The DWP has not to date achieved value for money in the development of Universal Credit and to do so in future it will need to learn the lessons of past failures.Jump to downloads
In a report today on the 2012-13 accounts of the Department for Work and Pensions, Amyas Morse, the Comptroller and Auditor General, has concluded that the Department has not to date achieved value for money in the development of Universal Credit and to do so in future it will need to learn the lessons of past failures.
The C&AG recommends that the Department properly commission and manage IT development; that it exercise effective financial control over the Universal Credit programme; and that it set realistic expectations for the timescale for delivery.
Separately, the C&AG has qualified his audit opinion on the accounts in respect of the level of fraud and error in spending on benefits which he considers as remaining unacceptably high. The Department’s accounts and those of predecessor departments administering this expenditure have received similar qualified audit opinions since 1988-89.
Universal Credit assets
The C&AG has not qualified his opinion on the accounts in respect of the value of Universal Credit IT assets. However, he does wish today’s report to draw Parliament’s attention to the implications for the use of public funds of the decisions made on the use of the Universal Credit IT assets.
The report follows on from the earlier finding from the National Audit Office, which found that, at this early stage of the Universal Credit programme, the Department had not achieved value for money.
Up to 31 March 2013, the Department had developed assets with an initial value of £196.1 million for the delivery of Universal Credit. In these accounts it has written off £40.1 million of those assets as it will never use them. It also now expects to write down £91.0 million of the remaining assets to nil value by March 2018, owing to the considerable reduction in their expected useful life.
Fraud and error in benefit expenditure
The Department estimates that total overpayments due to fraud and error in 2012-13 are £3.5 billion (2011-12: £3.2 billion), which equates to 2.1 per cent of total benefit expenditure of £166.8 billion (2011-12: 2 per cent of expenditure of £159 billion).
The Department estimates total underpayments in 2012-13 are £1.4 billion (2011-12: £1.3 billion), which equates to 0.9 per cent of total benefit expenditure (2011-12: 0.8 per cent).
This qualified opinion does not apply to the State Pension where the level of fraud and error is lower. The C&AG estimates that, in 2012-13, fraud and error within State Pension resulted in overpayments of £0.11 billion (2011-12: £0.1 billion), which is 0.1 per cent of related expenditure (2011-12: 0.1 per cent), and underpayments of £0.18 billion (2011-12: £0.15 billion), which is 0.2 per cent of related expenditure (2011-12: 0.2 per cent).

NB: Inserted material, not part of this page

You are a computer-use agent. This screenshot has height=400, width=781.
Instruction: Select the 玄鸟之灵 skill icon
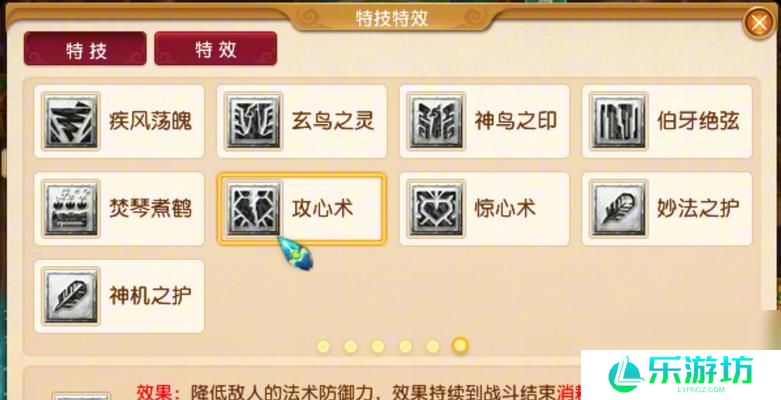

Today’s report explains the significant challenge the Department faces in administering a complex benefits system to a high degree of accuracy in a cost-effective way. Given this, the NAO is working with the Department to develop the spending watchdog’s approach to evaluating the adequacy of the DWP’s fraud and error response.
“I judged in September that, at this early stage of the Universal Credit programme, the Department had not achieved value for money. The underlying issue, highlighted in today’s report, is that the Department has written off £40.1 million on assets it will now never use and spent a further £91 million on assets that will support only a limited service for 5 years, with clear consequences for public value. Separately, I am still concerned about the continuing high level of fraud and error in benefits expenditure. Issuing an audit qualification is a serious matter, and the fact that similar qualifications have followed one another over so many years does not lessen that seriousness. However, I note the Department’s new approach to reducing fraud and error. Only by developing an evidence-based framework will the Department be able to show that its systems are good enough to lessen the gap between what it should and does achieve.”Amyas Morse, head of the National Audit Office
- NAO-report-on-DWP-Account-2012-13.pdf (.pdf — 94 KB)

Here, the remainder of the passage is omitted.